RECORDS TO USE Block Start

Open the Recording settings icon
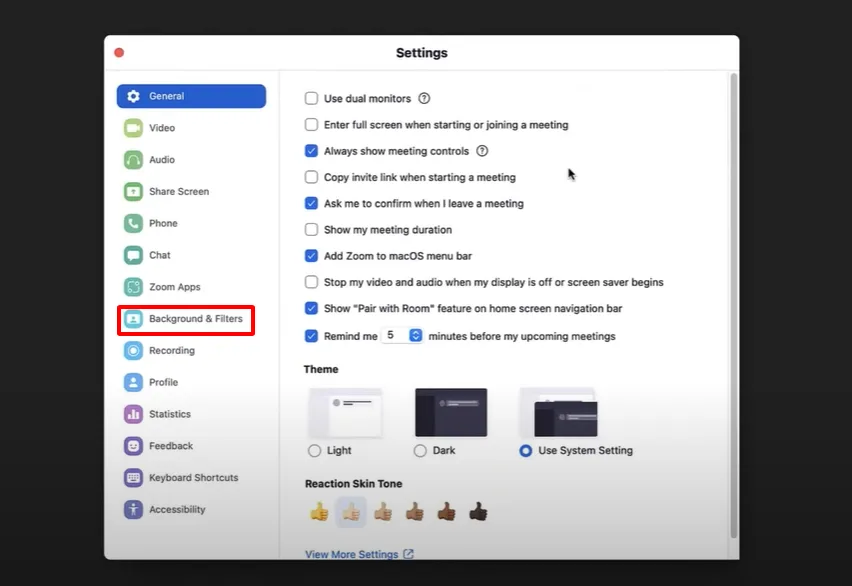 133,351
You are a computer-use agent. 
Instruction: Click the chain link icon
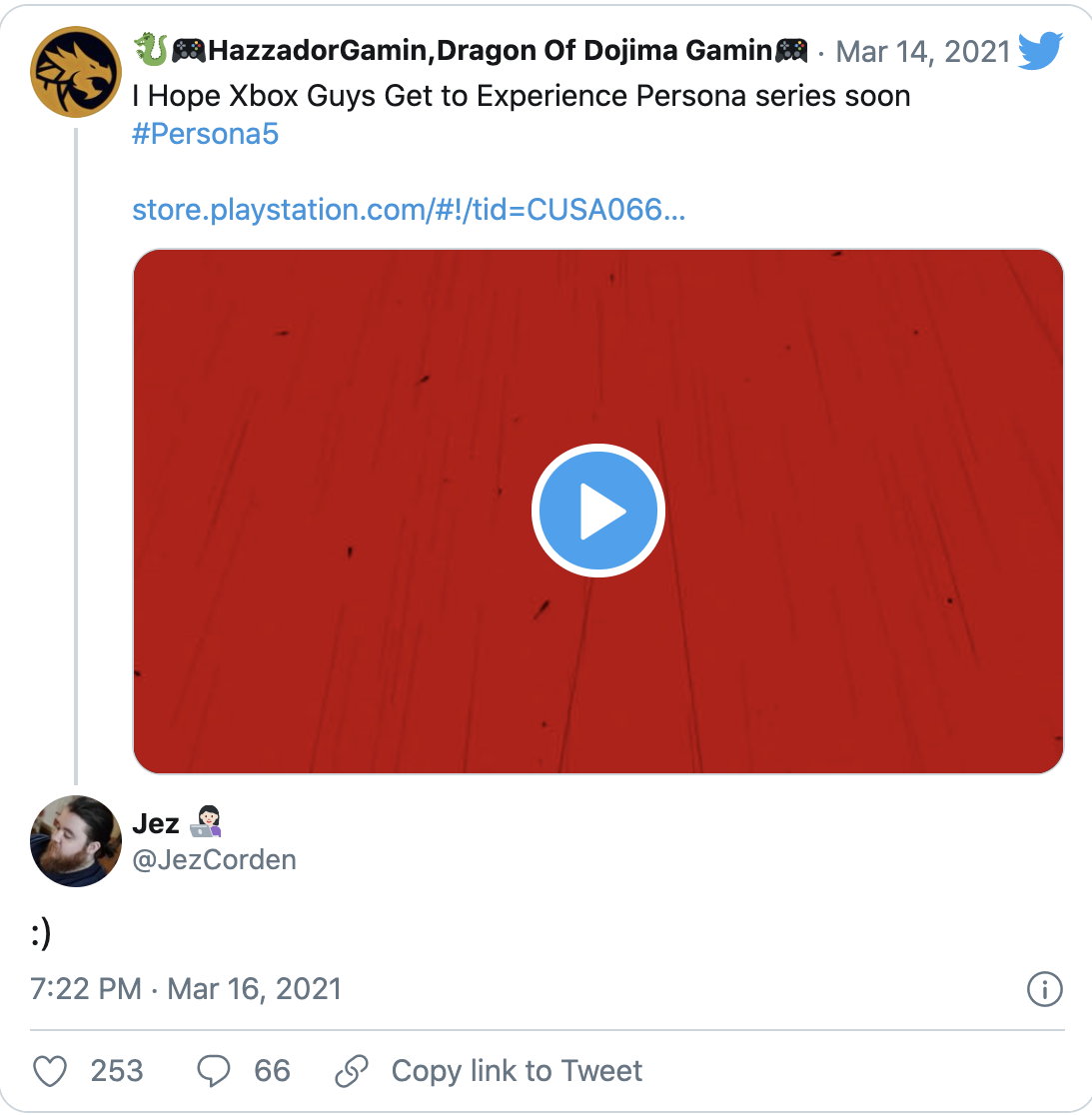coord(352,1071)
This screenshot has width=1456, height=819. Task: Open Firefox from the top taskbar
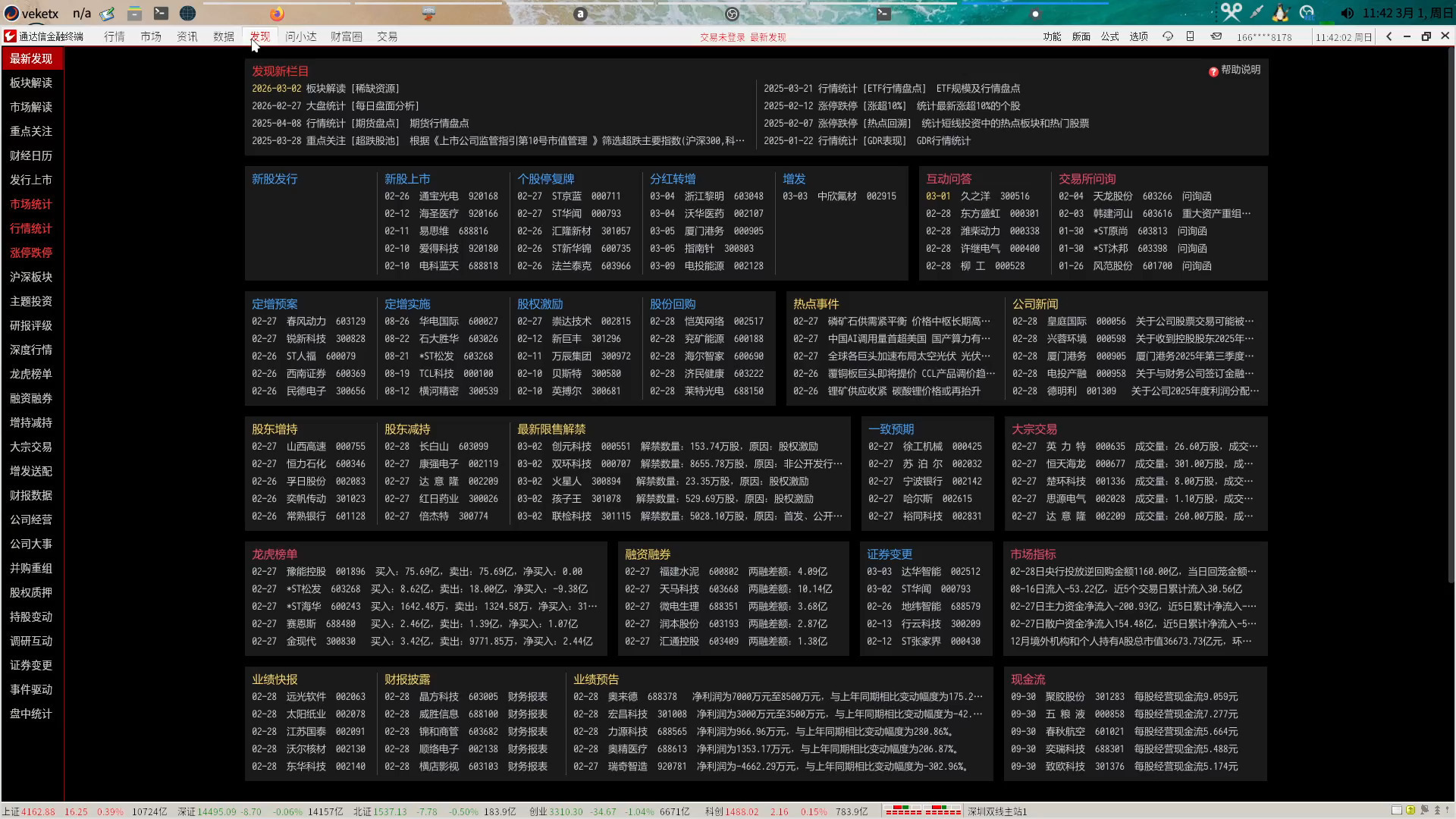tap(277, 14)
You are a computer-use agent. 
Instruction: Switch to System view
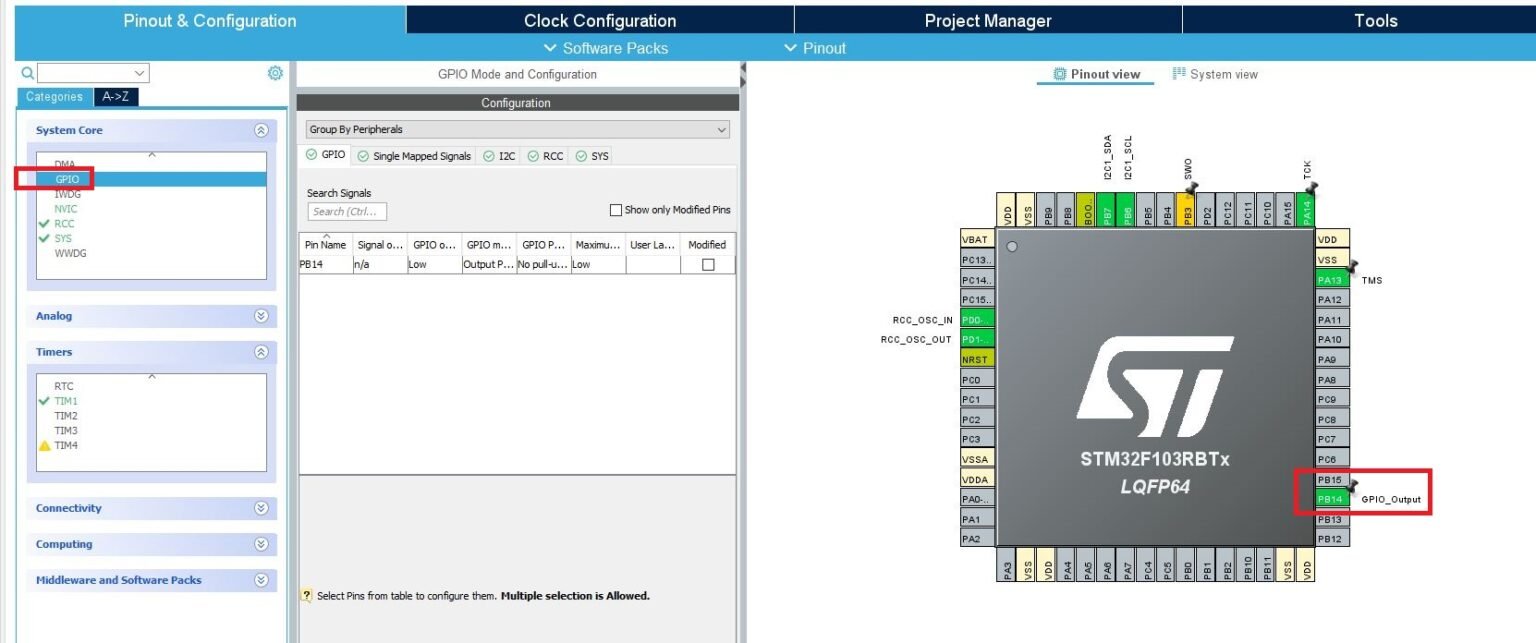click(1215, 74)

RECORDS TO USE Block End

● WHAT IS EXPECTED
Every entry should be returned exactly as written, minus the pictures.

● RESPONSE TO THIS EXERCISE
Open the Recording settings icon
 133,351
You are a computer-use agent. 
Instruction: Click the chain link icon
coord(352,1071)
This screenshot has width=1456, height=819. Task: Open Firefox from the top taskbar
tap(277, 14)
You are a computer-use agent. 
Instruction: Switch to System view
click(1215, 74)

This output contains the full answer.